Set exercise:
Turn the lines below into a numbered list, leaving out any blank lines.
==== Record excerpts
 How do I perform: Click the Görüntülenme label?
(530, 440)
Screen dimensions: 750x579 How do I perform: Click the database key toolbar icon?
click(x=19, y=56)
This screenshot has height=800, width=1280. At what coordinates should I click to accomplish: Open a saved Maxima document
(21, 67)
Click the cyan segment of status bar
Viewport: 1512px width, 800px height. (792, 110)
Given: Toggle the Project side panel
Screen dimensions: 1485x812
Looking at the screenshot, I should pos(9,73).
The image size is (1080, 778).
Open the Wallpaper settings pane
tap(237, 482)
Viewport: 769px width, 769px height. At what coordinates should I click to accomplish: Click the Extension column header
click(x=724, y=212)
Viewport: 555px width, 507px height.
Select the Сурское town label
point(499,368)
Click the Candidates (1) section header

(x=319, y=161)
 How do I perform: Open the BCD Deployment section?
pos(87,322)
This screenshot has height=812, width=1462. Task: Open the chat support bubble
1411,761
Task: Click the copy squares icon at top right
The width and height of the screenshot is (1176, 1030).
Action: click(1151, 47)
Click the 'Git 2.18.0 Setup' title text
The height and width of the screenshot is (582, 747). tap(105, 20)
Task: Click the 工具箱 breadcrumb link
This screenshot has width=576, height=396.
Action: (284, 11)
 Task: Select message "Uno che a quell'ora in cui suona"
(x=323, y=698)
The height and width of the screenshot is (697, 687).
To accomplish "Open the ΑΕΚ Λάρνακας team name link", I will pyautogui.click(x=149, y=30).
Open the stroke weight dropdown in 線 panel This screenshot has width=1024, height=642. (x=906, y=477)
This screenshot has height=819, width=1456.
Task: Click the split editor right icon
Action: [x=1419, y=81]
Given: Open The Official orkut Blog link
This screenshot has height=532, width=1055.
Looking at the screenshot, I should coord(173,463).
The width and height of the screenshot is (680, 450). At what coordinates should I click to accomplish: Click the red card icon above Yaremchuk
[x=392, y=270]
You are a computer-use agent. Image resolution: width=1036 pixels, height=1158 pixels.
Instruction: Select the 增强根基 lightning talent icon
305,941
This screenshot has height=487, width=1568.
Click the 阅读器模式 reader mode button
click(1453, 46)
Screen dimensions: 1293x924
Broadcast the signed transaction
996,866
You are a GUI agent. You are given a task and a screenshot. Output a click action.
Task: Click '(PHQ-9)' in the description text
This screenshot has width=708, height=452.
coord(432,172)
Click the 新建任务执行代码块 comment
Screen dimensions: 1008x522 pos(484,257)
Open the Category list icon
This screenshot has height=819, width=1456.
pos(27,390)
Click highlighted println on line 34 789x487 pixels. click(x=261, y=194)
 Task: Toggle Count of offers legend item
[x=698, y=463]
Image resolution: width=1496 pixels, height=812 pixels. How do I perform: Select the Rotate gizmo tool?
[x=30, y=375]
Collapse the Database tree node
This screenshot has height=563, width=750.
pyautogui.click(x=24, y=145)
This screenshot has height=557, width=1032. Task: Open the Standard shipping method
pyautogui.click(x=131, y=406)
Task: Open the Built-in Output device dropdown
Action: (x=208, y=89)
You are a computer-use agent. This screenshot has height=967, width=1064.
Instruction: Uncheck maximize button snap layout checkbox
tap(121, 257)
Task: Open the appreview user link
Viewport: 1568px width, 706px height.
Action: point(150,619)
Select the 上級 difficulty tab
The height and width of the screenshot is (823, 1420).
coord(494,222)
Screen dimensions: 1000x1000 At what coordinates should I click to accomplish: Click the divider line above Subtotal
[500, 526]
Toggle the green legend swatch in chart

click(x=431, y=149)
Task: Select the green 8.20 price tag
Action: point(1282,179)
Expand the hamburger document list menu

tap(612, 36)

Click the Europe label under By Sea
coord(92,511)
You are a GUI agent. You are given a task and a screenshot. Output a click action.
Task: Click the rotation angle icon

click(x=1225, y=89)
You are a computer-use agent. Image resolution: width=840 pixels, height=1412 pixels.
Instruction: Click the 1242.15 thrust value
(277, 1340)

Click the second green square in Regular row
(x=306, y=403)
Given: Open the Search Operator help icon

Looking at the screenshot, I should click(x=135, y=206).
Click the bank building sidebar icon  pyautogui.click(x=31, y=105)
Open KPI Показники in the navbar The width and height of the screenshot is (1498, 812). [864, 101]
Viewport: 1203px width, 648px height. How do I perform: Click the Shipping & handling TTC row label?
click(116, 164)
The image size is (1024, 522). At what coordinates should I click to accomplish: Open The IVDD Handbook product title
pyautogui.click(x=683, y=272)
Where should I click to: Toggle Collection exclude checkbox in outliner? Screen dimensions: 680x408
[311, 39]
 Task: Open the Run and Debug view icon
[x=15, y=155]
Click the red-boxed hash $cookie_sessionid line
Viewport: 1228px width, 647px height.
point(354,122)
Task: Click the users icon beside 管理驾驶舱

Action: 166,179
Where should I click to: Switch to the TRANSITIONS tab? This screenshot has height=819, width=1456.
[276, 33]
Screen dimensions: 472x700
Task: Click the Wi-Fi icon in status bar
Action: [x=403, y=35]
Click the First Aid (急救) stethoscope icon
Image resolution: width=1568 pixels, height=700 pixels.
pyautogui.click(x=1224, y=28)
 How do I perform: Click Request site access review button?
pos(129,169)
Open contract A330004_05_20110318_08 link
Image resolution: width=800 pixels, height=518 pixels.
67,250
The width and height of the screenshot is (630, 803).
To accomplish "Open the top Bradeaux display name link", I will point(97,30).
========
Completed task:
1.  How do I perform: Click the Görüntülenme label?
2. (530, 440)
3. Screen dimensions: 750x579 How do I perform: Click the database key toolbar icon?
4. click(x=19, y=56)
5. This screenshot has height=800, width=1280. At what coordinates should I click to accomplish: Open a saved Maxima document
6. (21, 67)
7. Click the cyan segment of status bar
8. Viewport: 1512px width, 800px height. (792, 110)
9. Given: Toggle the Project side panel
10. Screen dimensions: 1485x812
11. Looking at the screenshot, I should pos(9,73).
12. The image size is (1080, 778).
13. Open the Wallpaper settings pane
14. tap(237, 482)
15. Viewport: 769px width, 769px height. At what coordinates should I click to accomplish: Click the Extension column header
16. click(x=724, y=212)
17. Viewport: 555px width, 507px height.
18. Select the Сурское town label
19. point(499,368)
20. Click the Candidates (1) section header
21. (x=319, y=161)
22.  How do I perform: Open the BCD Deployment section?
23. pos(87,322)
24. This screenshot has height=812, width=1462. Task: Open the chat support bubble
25. 1411,761
26. Task: Click the copy squares icon at top right
27. The width and height of the screenshot is (1176, 1030).
28. Action: click(1151, 47)
29. Click the 'Git 2.18.0 Setup' title text
30. The height and width of the screenshot is (582, 747). tap(105, 20)
31. Task: Click the 工具箱 breadcrumb link
32. This screenshot has width=576, height=396.
33. Action: (284, 11)
34.  Task: Select message "Uno che a quell'ora in cui suona"
35. (x=323, y=698)
36. The height and width of the screenshot is (697, 687).
37. To accomplish "Open the ΑΕΚ Λάρνακας team name link", I will pyautogui.click(x=149, y=30).
38. Open the stroke weight dropdown in 線 panel This screenshot has width=1024, height=642. (x=906, y=477)
39. This screenshot has height=819, width=1456.
40. Task: Click the split editor right icon
41. Action: [x=1419, y=81]
42. Given: Open The Official orkut Blog link
43. This screenshot has height=532, width=1055.
44. Looking at the screenshot, I should coord(173,463).
45. The width and height of the screenshot is (680, 450). At what coordinates should I click to accomplish: Click the red card icon above Yaremchuk
46. [x=392, y=270]
47. You are a computer-use agent. Image resolution: width=1036 pixels, height=1158 pixels.
48. Instruction: Select the 增强根基 lightning talent icon
49. 305,941
50. This screenshot has height=487, width=1568.
51. Click the 阅读器模式 reader mode button
52. click(1453, 46)
53. Screen dimensions: 1293x924
54. Broadcast the signed transaction
55. 996,866
56. You are a GUI agent. You are given a task and a screenshot. Output a click action.
57. Task: Click '(PHQ-9)' in the description text
58. This screenshot has width=708, height=452.
59. coord(432,172)
60. Click the 新建任务执行代码块 comment
61. Screen dimensions: 1008x522 pos(484,257)
62. Open the Category list icon
63. This screenshot has height=819, width=1456.
64. pos(27,390)
65. Click highlighted println on line 34 789x487 pixels. click(x=261, y=194)
66.  Task: Toggle Count of offers legend item
67. [x=698, y=463]
68. Image resolution: width=1496 pixels, height=812 pixels. How do I perform: Select the Rotate gizmo tool?
69. [x=30, y=375]
70. Collapse the Database tree node
71. This screenshot has height=563, width=750.
72. pyautogui.click(x=24, y=145)
73. This screenshot has height=557, width=1032. Task: Open the Standard shipping method
74. pyautogui.click(x=131, y=406)
75. Task: Open the Built-in Output device dropdown
76. Action: (x=208, y=89)
77. You are a computer-use agent. This screenshot has height=967, width=1064.
78. Instruction: Uncheck maximize button snap layout checkbox
79. tap(121, 257)
80. Task: Open the appreview user link
81. Viewport: 1568px width, 706px height.
82. Action: point(150,619)
83. Select the 上級 difficulty tab
84. The height and width of the screenshot is (823, 1420).
85. coord(494,222)
86. Screen dimensions: 1000x1000 At what coordinates should I click to accomplish: Click the divider line above Subtotal
87. [500, 526]
88. Toggle the green legend swatch in chart
89. click(x=431, y=149)
90. Task: Select the green 8.20 price tag
91. Action: point(1282,179)
92. Expand the hamburger document list menu
93. tap(612, 36)
94. Click the Europe label under By Sea
95. coord(92,511)
96. You are a GUI agent. You are given a task and a screenshot. Output a click action.
97. Task: Click the rotation angle icon
98. click(x=1225, y=89)
99. You are a computer-use agent. Image resolution: width=840 pixels, height=1412 pixels.
100. Instruction: Click the 1242.15 thrust value
101. (277, 1340)
102. Click the second green square in Regular row
103. (x=306, y=403)
104. Given: Open the Search Operator help icon
105. Looking at the screenshot, I should click(x=135, y=206).
106. Click the bank building sidebar icon  pyautogui.click(x=31, y=105)
107. Open KPI Показники in the navbar The width and height of the screenshot is (1498, 812). [864, 101]
108. Viewport: 1203px width, 648px height. How do I perform: Click the Shipping & handling TTC row label?
109. click(116, 164)
110. The image size is (1024, 522). At what coordinates should I click to accomplish: Open The IVDD Handbook product title
111. pyautogui.click(x=683, y=272)
112. Where should I click to: Toggle Collection exclude checkbox in outliner? Screen dimensions: 680x408
113. [311, 39]
114.  Task: Open the Run and Debug view icon
115. [x=15, y=155]
116. Click the red-boxed hash $cookie_sessionid line
117. Viewport: 1228px width, 647px height.
118. point(354,122)
119. Task: Click the users icon beside 管理驾驶舱
120. Action: 166,179
121. Where should I click to: Switch to the TRANSITIONS tab? This screenshot has height=819, width=1456.
122. [276, 33]
123. Screen dimensions: 472x700
124. Task: Click the Wi-Fi icon in status bar
125. Action: [x=403, y=35]
126. Click the First Aid (急救) stethoscope icon
127. Image resolution: width=1568 pixels, height=700 pixels.
128. pyautogui.click(x=1224, y=28)
129.  How do I perform: Click Request site access review button?
130. pos(129,169)
131. Open contract A330004_05_20110318_08 link
132. Image resolution: width=800 pixels, height=518 pixels.
133. 67,250
134. The width and height of the screenshot is (630, 803).
135. To accomplish "Open the top Bradeaux display name link", I will point(97,30).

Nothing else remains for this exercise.